In Banisadr’s paintings, his own memories become combined and fused with Persian mythology, such as Marco Polo’s discredited story of the Hashshashin, a militaristic sect whose members were drugged and made to believe that the gardens behind their mountain top fortress were actually Heaven, where obedience might be rewarded by short visits, replete with feasting and vestal virgins.
Land Of Black Gold conjures tales such as this through its elaborate composition and suggested narratives. Influenced by Persian miniatures - small intricately rendered illustrations similar to illuminated manuscripts - Banisadr’s canvas spans like an ancient map, a spatially skewed terrain of detailed activity. Throughout is a disorientating sense of wonder as angular shapes propose topsy-turvy architecture, out of scale figures are formed from indulgent dabs and exotic fauna and pools evolve from luscious smears and layered washes. Rendered in the golds and blues associated with European religious painting, Banisadr baths his scene of earthly pleasures in a divine glow, ignited by bombardments in the distance.
Ali Banisadr is originally from Tehran, but moved to America when he was a child; his works are influenced by his experiences as a refugee from the Iran-Iraq war and his approach to abstraction evokes connotations to displacement, memory, nostalgia and violence.
In The Name Of possesses all the qualities of a fantastical landscape, its rich aromatic colours disseminating a fairytale orientalism that’s both majestic and medieval. Amidst his lush surface, splendour gives way to embellished anarchy and carnage as onslaughts of painterly gestures replicate the chaos of an attack. The fractured background, reminiscent of stained glass, is inspired by his recollection of the sound of shattering windows during bombings. This synaesthetic connection between auditory memory and visualisation is consistent throughout his work.

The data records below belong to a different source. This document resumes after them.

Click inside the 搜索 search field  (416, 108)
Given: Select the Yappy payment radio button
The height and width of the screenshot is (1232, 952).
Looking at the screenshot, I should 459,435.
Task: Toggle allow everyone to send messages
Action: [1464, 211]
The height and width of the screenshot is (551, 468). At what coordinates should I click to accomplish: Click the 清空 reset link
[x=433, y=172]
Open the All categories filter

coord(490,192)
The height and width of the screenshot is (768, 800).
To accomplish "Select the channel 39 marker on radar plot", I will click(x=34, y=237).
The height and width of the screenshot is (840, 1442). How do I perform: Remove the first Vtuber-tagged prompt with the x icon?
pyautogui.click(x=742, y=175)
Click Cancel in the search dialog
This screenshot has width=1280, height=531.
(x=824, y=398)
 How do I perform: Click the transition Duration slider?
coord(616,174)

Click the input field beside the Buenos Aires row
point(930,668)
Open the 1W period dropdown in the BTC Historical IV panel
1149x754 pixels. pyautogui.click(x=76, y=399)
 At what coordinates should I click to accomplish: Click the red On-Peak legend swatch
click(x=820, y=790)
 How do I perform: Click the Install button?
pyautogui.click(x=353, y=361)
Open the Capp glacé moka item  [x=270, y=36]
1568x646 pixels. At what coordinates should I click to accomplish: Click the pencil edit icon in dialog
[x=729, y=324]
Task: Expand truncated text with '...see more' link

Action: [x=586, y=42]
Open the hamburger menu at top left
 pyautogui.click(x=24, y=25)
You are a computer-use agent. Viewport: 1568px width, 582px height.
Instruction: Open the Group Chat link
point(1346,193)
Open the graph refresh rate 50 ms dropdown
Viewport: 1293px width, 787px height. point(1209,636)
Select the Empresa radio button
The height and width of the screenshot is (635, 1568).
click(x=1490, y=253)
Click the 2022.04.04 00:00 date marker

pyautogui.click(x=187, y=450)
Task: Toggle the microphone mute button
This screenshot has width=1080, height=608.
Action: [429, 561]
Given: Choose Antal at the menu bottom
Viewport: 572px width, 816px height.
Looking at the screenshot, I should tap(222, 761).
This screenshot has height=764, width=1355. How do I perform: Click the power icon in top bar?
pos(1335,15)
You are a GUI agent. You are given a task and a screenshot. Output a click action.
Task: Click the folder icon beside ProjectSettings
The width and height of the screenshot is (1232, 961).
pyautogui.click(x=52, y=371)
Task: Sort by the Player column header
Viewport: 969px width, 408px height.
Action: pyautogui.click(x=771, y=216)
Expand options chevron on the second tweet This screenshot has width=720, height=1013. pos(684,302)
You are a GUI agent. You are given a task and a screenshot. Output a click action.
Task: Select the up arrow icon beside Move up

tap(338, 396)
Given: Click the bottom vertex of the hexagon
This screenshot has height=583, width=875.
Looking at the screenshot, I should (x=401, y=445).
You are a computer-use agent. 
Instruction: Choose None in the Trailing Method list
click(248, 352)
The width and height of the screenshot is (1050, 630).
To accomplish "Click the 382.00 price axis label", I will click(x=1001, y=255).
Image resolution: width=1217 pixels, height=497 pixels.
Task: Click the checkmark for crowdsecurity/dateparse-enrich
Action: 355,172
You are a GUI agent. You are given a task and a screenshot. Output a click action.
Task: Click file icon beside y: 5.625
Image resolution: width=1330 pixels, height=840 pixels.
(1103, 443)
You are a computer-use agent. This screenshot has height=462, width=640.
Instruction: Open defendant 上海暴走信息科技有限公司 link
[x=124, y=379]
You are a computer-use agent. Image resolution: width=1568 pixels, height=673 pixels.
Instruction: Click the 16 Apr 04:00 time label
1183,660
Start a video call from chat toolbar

Often compared to Hieronymus Bosch, Banisadr’s portentous scenes are spellbinding in their finite description. From a distance their intensely busy surfaces appear to be rendered in microcosmic detail, yet when viewed close up, recognition dissolves into a frenzy of sensitive and compacted brush work. Banisadr handles paint with a sentient physicality, his extravagant textures and vibrant tones visually translate the experience of taste, smell, and especially sound into fields that extrapolate cacophonous rhythms. In
Prisoners of The Sun (TV) this sensory disconcertment is echoed in its allusion to temporal collapse as antiquated scenes of imagined civilisations blend seamlessly with TV test patterns, the hard-edged geometry of mass media linking disquietly with the strata of ancient mysticism.